Title : Genomic disruption of the NRXN1 gene: Implications for synaptic biology and neuropsychiatric disorders
Abstract:
Advances in high‑resolution genomic technologies—including chromosomal microarray, next‑generation sequencing, and targeted CNV assays—have substantially enhanced our ability to detect clinically meaningful structural variation in patients with suspected neurodevelopmental and neuropsychiatric disease. Within this landscape, deletions involving the NRXN1 gene have emerged as among the most recurrent and consequential findings encountered in clinical cytogenomic testing. As a presynaptic cell‑adhesion molecule essential for synapse assembly and neurotransmission, NRXN1 plays a central role in neural circuit formation. A synthesis of 173 published studies demonstrates that NRXN1 haploinsufficiency is consistently associated with autism spectrum disorder, global developmental delay, speech and language impairment, epilepsy, and schizophrenia, while rare biallelic losses produce severe phenotypes resembling Pitt–Hopkins–like syndromes.

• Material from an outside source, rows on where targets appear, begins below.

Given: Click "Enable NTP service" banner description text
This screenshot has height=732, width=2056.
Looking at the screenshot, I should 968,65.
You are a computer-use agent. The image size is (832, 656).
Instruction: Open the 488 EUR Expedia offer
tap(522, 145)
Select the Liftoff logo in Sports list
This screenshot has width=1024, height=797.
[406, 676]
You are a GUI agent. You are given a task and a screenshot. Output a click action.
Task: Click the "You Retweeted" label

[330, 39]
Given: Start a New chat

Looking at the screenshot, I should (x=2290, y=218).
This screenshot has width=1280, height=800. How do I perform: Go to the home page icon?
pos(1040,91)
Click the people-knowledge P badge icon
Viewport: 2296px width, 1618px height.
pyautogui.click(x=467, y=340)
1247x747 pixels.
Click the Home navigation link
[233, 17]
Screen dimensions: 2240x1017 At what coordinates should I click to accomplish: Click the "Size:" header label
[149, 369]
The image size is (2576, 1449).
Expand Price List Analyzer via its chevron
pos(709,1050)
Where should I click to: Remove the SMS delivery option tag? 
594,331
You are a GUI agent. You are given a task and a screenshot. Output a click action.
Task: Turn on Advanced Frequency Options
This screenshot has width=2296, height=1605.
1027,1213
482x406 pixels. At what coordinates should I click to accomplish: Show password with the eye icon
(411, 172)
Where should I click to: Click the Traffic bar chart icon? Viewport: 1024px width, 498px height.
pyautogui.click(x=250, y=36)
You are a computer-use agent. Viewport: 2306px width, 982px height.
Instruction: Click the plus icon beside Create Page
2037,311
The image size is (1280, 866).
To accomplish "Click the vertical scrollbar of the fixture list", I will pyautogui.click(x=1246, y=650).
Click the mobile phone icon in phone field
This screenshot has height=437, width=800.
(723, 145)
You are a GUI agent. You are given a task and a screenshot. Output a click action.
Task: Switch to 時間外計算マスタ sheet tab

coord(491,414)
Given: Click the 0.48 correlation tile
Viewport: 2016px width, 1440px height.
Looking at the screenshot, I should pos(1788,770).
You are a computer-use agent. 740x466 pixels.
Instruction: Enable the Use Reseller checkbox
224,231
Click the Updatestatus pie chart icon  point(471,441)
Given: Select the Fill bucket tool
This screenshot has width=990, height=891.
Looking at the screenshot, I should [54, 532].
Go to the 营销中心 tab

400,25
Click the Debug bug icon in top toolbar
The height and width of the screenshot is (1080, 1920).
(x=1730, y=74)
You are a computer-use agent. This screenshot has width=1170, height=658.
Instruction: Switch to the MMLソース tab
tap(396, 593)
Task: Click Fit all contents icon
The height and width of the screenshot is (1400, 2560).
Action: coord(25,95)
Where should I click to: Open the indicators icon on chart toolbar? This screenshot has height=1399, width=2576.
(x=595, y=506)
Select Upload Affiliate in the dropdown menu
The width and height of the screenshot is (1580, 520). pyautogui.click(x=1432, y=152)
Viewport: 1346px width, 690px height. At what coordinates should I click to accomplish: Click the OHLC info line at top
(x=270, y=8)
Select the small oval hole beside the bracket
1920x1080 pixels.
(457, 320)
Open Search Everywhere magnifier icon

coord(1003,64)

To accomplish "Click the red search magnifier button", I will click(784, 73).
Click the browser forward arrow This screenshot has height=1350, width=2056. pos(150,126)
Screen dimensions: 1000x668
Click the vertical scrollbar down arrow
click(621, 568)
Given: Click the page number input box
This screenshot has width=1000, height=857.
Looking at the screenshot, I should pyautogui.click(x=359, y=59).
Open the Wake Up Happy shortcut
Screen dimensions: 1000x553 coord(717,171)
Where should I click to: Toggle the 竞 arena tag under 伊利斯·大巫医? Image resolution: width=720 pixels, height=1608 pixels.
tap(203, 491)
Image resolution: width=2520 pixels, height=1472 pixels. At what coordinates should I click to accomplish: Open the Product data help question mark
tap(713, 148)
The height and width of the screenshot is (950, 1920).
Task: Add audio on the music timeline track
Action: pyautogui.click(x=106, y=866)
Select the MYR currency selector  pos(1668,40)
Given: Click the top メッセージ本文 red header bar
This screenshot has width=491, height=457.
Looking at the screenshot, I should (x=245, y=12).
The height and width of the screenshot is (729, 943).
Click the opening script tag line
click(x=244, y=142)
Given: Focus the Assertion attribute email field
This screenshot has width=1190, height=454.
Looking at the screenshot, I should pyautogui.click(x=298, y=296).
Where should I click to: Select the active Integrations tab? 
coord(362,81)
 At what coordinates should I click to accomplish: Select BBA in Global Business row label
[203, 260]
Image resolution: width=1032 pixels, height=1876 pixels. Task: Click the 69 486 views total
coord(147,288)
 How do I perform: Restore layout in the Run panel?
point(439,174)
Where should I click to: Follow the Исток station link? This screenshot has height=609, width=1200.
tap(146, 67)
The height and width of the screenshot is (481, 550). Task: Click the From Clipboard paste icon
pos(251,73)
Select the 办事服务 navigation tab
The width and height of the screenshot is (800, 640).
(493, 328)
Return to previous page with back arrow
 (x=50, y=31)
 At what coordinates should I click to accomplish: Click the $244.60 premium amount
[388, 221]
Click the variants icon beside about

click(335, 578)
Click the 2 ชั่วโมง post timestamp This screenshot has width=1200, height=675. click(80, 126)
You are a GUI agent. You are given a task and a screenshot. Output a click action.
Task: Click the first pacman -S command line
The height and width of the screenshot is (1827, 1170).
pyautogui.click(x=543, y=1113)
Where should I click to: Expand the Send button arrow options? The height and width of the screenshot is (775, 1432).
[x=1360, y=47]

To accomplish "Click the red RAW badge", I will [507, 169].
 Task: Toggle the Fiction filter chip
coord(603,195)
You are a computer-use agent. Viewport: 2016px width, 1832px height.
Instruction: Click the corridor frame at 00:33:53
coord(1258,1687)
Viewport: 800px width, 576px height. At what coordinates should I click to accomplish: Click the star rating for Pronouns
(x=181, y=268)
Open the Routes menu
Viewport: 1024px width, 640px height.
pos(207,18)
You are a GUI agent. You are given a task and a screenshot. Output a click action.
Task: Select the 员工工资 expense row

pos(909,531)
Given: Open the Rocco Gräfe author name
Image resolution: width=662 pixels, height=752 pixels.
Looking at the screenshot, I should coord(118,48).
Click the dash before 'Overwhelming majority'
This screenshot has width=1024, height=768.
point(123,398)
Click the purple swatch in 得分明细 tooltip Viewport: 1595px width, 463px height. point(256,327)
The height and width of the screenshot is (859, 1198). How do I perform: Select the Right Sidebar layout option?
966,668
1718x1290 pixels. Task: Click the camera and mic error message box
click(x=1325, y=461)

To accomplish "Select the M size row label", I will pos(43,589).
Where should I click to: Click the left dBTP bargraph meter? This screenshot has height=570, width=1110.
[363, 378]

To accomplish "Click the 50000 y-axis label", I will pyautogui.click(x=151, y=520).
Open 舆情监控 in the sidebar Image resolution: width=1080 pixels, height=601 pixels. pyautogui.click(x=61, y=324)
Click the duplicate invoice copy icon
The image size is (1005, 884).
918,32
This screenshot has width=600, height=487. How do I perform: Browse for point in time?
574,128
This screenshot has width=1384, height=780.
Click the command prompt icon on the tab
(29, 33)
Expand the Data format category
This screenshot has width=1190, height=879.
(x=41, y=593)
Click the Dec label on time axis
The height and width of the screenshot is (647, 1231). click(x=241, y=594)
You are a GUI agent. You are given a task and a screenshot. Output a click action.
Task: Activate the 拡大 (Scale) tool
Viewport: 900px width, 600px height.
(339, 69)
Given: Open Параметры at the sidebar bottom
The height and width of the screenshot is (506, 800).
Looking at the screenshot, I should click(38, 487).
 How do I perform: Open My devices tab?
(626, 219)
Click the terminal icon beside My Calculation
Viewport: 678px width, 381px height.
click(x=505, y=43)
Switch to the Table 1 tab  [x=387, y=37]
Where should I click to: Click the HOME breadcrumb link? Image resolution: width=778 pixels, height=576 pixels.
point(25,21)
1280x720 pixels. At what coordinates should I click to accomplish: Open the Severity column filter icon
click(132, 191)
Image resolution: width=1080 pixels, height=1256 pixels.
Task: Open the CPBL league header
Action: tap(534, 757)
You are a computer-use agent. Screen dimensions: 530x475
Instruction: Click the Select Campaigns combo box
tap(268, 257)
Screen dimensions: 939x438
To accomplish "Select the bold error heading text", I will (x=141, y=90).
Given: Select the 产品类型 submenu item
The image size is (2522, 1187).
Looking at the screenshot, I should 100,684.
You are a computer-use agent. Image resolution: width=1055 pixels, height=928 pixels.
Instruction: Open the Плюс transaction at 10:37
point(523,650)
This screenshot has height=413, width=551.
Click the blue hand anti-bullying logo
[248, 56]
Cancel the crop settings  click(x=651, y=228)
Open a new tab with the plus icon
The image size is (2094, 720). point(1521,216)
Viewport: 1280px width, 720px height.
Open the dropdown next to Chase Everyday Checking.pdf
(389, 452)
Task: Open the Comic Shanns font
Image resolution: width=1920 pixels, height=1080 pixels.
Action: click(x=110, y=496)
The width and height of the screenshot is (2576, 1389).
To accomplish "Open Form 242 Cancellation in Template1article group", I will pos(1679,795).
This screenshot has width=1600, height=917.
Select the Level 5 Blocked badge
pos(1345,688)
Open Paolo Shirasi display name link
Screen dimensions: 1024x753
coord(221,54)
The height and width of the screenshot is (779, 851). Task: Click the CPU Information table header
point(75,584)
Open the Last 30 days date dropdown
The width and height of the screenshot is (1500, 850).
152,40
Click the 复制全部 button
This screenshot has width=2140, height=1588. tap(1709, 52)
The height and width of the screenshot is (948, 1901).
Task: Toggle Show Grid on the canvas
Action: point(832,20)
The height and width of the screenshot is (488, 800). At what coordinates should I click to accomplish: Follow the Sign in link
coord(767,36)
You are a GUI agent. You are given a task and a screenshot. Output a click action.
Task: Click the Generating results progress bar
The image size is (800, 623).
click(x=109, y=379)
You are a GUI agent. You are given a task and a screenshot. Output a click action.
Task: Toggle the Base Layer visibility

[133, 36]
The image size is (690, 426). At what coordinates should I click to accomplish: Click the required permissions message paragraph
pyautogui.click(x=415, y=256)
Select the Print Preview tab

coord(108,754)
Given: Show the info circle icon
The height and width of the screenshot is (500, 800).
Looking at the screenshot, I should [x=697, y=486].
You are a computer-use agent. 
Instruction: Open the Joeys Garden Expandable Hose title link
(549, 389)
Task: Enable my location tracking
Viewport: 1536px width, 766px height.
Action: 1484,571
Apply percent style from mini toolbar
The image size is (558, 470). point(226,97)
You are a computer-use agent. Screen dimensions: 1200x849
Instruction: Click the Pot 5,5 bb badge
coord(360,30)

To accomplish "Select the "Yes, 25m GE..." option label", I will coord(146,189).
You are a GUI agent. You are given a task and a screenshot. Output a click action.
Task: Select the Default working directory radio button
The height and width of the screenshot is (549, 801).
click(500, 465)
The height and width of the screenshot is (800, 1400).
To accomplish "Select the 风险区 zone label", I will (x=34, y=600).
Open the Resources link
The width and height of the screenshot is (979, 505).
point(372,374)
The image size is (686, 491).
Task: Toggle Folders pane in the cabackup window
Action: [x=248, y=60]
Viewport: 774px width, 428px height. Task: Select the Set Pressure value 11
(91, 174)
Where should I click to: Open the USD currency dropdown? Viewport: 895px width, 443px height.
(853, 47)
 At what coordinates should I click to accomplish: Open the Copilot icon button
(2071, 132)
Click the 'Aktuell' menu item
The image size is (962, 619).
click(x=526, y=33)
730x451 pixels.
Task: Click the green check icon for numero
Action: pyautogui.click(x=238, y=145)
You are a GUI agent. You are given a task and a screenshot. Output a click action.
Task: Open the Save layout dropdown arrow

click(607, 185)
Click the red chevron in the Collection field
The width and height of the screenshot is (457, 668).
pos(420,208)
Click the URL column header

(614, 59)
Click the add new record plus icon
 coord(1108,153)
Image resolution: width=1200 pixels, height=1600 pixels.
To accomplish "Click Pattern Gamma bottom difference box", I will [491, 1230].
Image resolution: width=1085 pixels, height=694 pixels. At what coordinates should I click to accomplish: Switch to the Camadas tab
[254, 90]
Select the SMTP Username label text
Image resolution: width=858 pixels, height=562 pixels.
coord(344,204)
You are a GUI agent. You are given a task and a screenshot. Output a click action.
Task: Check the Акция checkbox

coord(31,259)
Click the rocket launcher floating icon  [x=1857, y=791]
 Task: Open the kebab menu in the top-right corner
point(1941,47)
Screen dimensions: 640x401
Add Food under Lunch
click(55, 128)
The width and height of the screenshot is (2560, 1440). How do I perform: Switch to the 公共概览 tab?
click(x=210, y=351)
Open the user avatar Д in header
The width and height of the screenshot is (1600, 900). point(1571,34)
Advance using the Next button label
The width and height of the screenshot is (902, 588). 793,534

From a mechanistic perspective, NRXN1-related disease largely reflects disruption of trans‑synaptic signaling within neurexin–neuroligin pathways, which are critical for maintaining excitatory–inhibitory balance and synaptic plasticity. Exonic deletions involving the 5′ region and α‑isoform promoter show the strongest functional effects and highest penetrance. Yet, in routine clinical practice, the phenotypic expression of NRXN1 deletions is strikingly variable—ranging from asymptomatic parental carriers to profound neurocognitive impairment in affected children—underscoring the need for careful interpretation within a broader genomic and clinical context.
These observations reinforce the importance of including NRXN1 in diagnostic microarray and sequencing workflows, especially for patients presenting with early developmental delays, ASD features, unexplained epilepsy, or psychiatric symptoms. Given the incomplete penetrance and frequent presence of additional contributing variants, genetic counseling must emphasize variable expressivity. Collectively, current evidence positions NRXN1 as a key node in neurodevelopmental circuitry and a high‑yield target for diagnostic evaluation, mechanistic investigation, and future therapeutic refinement. As the field advances toward precision‑based frameworks, a deeper understanding of NRXN1 biology will be essential for improving diagnostic accuracy, prognostic clarity, and individualized patient management across the lifespan.